I’m often tormented in my thought life around how I live vs how I should live. While I hunger for real relationships and depth and breadth of conversations, I withdraw from my close friends and let the phone ring and texts go unanswered. I hide. Sometimes I don’t check my phone at all. For hours, for days.
Oh, I want to do good. I want to be good. I’m just not very good at being good. I want to love. And I don’t know how to do that in a sustained way. Sometimes I am absolutely unloving. I shared some thoughts on this place of living in the tension of wanting one thing and doing another HERE. But there is more…
Thankfully, this Sunday’s talk (at the church with walls and a roof at Springfield and Spall) is about a way of finding release from living in torment/angst/tension/legalism and living in the freedom of non-performance and without condemnation (you know, those voices in your head saying awful things about you).
Romans 8 is all about living in the gracious, wide open spaces of spirit focus, spirit life, where I can stop should-ing and could-ing on myself, stop questioning my every move and every pause, and simply walk ahead into whatever God has for me. Believing God will go before me. Believing there is a way to walk somewhat blindly into something you know nothing of, yet do because… it’s intriguing, drawing, compelling, offering more than what simply is the mundane superficiality of life, most days.
This way involves SURRENDER, and I don’t entirely understand what that means in a practical, rubber hits the road, type of way. I want to know. I want to live a SURRENDERED life.

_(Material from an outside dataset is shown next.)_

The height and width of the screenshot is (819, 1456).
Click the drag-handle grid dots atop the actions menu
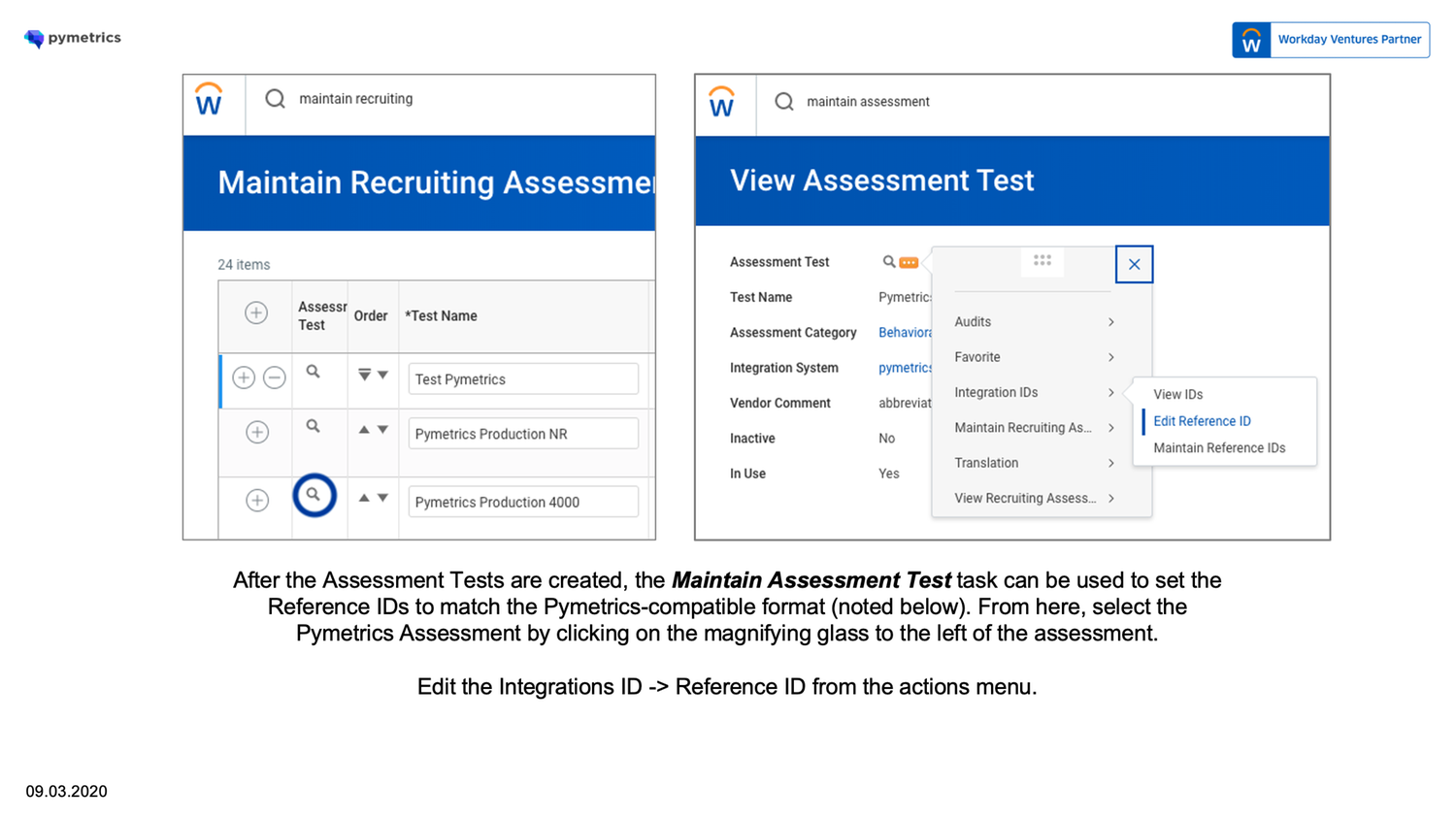(x=1042, y=262)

On Sunday morning, after the talk part, we are each given a piece of red paper (blood red, valentine red), and invited to write down something we feel we might leave, deal with, acknowledge before God, something standing between us and the simple and profound way of spirit surrendered living. And I know what it is, right away. I scribble down not good enough, and take my red paper up to the communion table, to the shredder provided, and push that paper in, and listen while the machine pulls apart the words I’ve been living. I surrender these words to the shredder… and at that moment, surrender to God…
Not good enough… not good enough… not good enough.
And then I gently take a small piece of bread and a tiny cup of wine in my hand, and go back to my seat, and silently pray to, in the words of John Terpstra, “the one who won us over,” who says with his last breath, I am enough. His life for my freedom. His life for my spirit surrendered life. Jesus, who turns it all upside down and asks me to stop keeping score for myself and everyone else. Jesus who wants me to empty myself of me so he can fill me with something better. I say these words without knowing what they truly mean. What this really looks like in my real life.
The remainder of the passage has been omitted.